# WORK ITEM
Print the data exactly, leaving nothing out.

# INFORMATION
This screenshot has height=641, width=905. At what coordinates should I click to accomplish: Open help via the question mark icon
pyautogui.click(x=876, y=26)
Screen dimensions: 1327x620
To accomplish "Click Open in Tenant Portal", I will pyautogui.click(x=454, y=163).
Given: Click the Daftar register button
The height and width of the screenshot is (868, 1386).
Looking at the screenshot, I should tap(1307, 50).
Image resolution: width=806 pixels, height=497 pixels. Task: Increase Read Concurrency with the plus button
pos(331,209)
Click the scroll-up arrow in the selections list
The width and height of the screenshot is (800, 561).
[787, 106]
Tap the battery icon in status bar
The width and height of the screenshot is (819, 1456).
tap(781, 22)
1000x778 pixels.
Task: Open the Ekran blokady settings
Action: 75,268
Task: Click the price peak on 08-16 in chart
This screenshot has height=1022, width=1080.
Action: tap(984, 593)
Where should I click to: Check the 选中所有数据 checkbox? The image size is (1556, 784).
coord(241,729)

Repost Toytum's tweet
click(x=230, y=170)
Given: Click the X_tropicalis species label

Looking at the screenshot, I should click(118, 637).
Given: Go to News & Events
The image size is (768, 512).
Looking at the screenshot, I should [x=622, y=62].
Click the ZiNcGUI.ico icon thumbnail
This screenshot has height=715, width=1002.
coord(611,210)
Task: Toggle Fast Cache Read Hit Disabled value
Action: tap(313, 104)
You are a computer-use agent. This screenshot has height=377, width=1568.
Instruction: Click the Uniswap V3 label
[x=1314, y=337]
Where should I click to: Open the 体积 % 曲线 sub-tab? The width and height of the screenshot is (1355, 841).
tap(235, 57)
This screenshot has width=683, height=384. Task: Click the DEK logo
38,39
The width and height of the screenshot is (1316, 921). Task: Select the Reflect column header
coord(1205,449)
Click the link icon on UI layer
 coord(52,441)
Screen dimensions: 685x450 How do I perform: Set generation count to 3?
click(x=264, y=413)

# FINAL ANSWER
This screenshot has height=641, width=905. At what coordinates should I click to accomplish: Open help via the question mark icon
pyautogui.click(x=876, y=26)
Screen dimensions: 1327x620
To accomplish "Click Open in Tenant Portal", I will pyautogui.click(x=454, y=163).
Given: Click the Daftar register button
The height and width of the screenshot is (868, 1386).
Looking at the screenshot, I should tap(1307, 50).
Image resolution: width=806 pixels, height=497 pixels. Task: Increase Read Concurrency with the plus button
pos(331,209)
Click the scroll-up arrow in the selections list
The width and height of the screenshot is (800, 561).
[787, 106]
Tap the battery icon in status bar
The width and height of the screenshot is (819, 1456).
tap(781, 22)
1000x778 pixels.
Task: Open the Ekran blokady settings
Action: 75,268
Task: Click the price peak on 08-16 in chart
This screenshot has height=1022, width=1080.
Action: tap(984, 593)
Where should I click to: Check the 选中所有数据 checkbox? The image size is (1556, 784).
coord(241,729)

Repost Toytum's tweet
click(x=230, y=170)
Given: Click the X_tropicalis species label

Looking at the screenshot, I should click(118, 637).
Given: Go to News & Events
The image size is (768, 512).
Looking at the screenshot, I should [x=622, y=62].
Click the ZiNcGUI.ico icon thumbnail
This screenshot has height=715, width=1002.
coord(611,210)
Task: Toggle Fast Cache Read Hit Disabled value
Action: tap(313, 104)
You are a computer-use agent. This screenshot has height=377, width=1568.
Instruction: Click the Uniswap V3 label
[x=1314, y=337]
Where should I click to: Open the 体积 % 曲线 sub-tab? The width and height of the screenshot is (1355, 841).
tap(235, 57)
This screenshot has width=683, height=384. Task: Click the DEK logo
38,39
The width and height of the screenshot is (1316, 921). Task: Select the Reflect column header
coord(1205,449)
Click the link icon on UI layer
 coord(52,441)
Screen dimensions: 685x450 How do I perform: Set generation count to 3?
click(x=264, y=413)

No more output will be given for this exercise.